Elvis não morre jamais

26/08/1977. Vejo a capa da revista Manchete. Digo para minha mãe que irei me casar com o moço da capa. Ela diz que não será possível porque ele morreu na semana anterior. Mas que, se eu fosse bem na escola, ela me daria um disco dele.
Pulei do pré primário para o segundo ano. Desde então, todos os anos ganhei um vinil do Elvis Presley. Colecionei fotos dele e preguei na parede do meu quarto.
Ao som dele, tive minha primeira noite de amor com meu marido. Foi com suas músicas que me casei, e que Lucas foi ninado desde a primeira vez. Sua voz esteve presente em todas as noites de choro, tristeza, alegria e comemorações. Nas crises do casamento e nas reconciliações. Nas noites que virei estudando para o mestrado, nas insônias de ansiedade e nas madrugadas de boemia.

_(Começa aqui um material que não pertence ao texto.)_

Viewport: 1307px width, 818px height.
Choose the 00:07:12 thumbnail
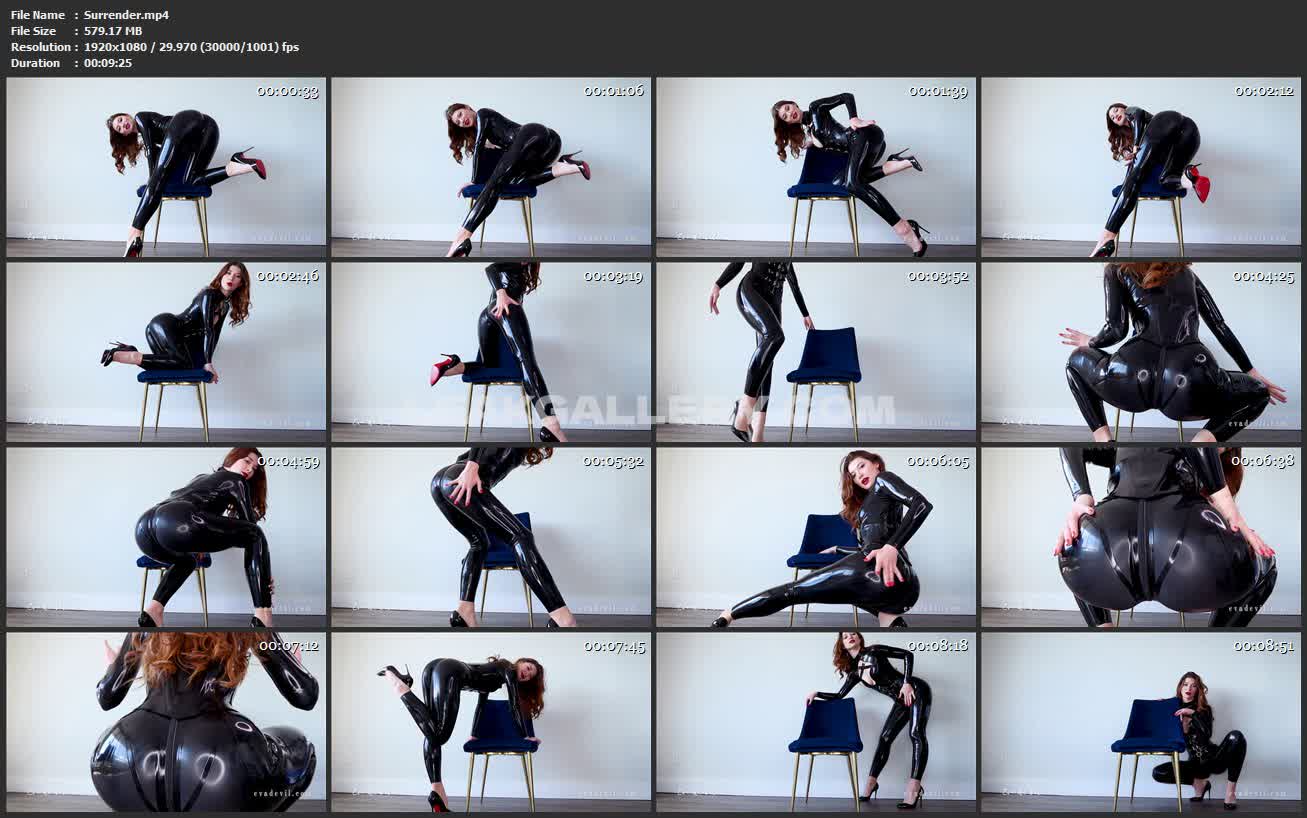coord(166,722)
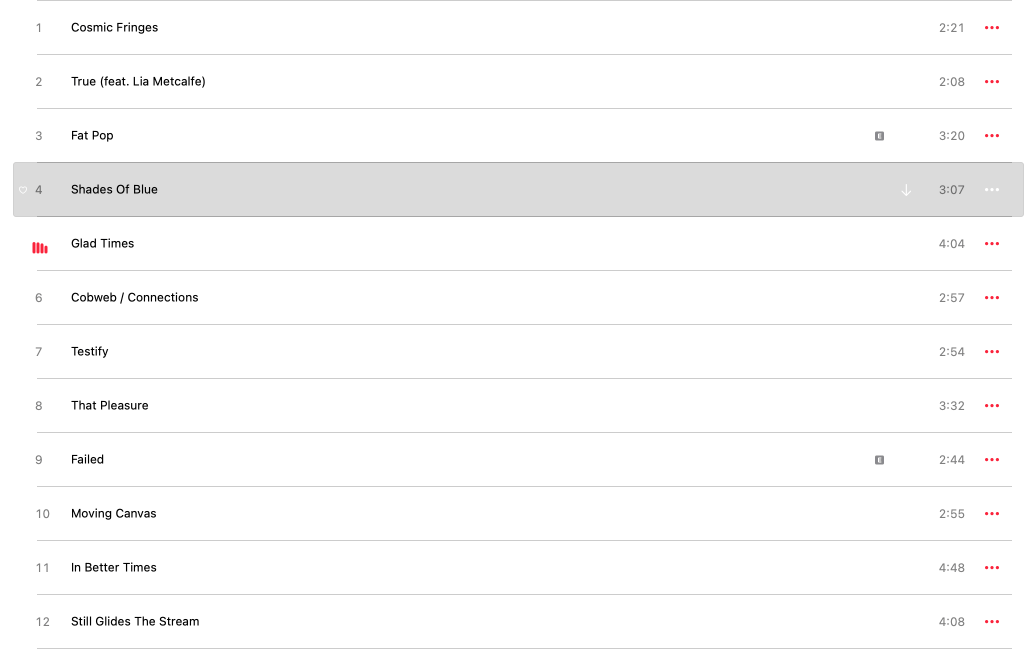1024x655 pixels.
Task: Open more options for Testify
Action: 992,352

Foi uma música de Elvis, na voz de um aluno, que fechei um ciclo profissional importante e que desejei nunca mais perder contato com aquelas pessoas.
Foi com uma canção dele que refiz minha vida, comecei histórias e encerrei outras .
O mundo perdeu um rei em 16/08/1977. E eu entrei em outra etapa de vida. Não pude me casar com ele, mas foi ali que fiz uma passagem edípica importante. E descobri que havia homens interessantes, além do pai. Para mim não é um rei morto, mas um marco onde a vida começou.